Among all participants, median age was 11 years (range, 4–15); 51% were male; 71% were white; and 0.5% were infected with HIV. In the U.S. and Canadian populations, 73% were Hispanic. A total of 88.2% of children completed the weekly 3-month regimen vs. 80.3% of the daily 9-month regimen (P=0.001). As was observed in adults, the shorter regimen resulted in higher treatment complications in children, with more cases of possible drug hypersensitivity than the 9-month regimen (P=0.02). Drug hypersensitivity was noted as mild-to-moderate and is currently under investigation.

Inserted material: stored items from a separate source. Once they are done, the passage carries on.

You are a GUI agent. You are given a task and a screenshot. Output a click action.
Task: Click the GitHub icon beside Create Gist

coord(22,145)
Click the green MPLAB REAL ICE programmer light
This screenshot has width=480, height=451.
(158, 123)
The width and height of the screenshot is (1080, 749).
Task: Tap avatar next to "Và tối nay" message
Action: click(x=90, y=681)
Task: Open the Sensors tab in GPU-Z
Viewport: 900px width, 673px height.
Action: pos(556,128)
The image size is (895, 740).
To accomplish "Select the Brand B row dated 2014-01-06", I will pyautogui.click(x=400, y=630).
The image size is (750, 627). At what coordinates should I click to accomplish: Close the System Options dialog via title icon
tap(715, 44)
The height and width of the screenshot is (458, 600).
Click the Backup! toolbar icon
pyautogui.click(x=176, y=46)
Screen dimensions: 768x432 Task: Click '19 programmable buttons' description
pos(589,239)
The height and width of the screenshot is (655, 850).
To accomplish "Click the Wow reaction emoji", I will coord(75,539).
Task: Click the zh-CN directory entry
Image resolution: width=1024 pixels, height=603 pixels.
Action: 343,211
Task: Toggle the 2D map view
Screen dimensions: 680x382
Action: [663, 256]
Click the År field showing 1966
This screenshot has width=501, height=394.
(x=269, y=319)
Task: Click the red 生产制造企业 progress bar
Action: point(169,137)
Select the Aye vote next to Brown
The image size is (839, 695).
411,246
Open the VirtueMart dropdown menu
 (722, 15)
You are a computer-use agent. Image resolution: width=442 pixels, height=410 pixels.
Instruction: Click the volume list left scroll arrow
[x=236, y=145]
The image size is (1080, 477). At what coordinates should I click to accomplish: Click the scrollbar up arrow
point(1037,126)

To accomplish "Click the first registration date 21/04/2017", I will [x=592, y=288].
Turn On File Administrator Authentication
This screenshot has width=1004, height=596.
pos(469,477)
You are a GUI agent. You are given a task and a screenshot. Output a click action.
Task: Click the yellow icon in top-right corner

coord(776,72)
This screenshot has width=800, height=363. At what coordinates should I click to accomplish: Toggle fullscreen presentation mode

No differences were observed in Grade 3–5 toxicity between the two regimens and there were no cases of hepatotoxicity. Treatment discontinuation due to adverse events was similar between the two arms. A high completion rate of 96% was seen for in the intent-to-treat population. All children were required to have a 990-day (33 months) follow-up for effectiveness of the regimen. The remaining 4% of participants have not reached the 990-day mark and will continue till October 2013. After 1 year of follow-up, TB disease was seen in 3 cases in the 9H treatment arm and 0 cases in the 3HP arm (rate difference -0.81%).
Dr. Villarino concluded, “Effectiveness for prevention of TB was estimated to be as good as the 9H treatment. This new combination can be a new tool for a very high impact public health intervention in preventing pediatric TB.”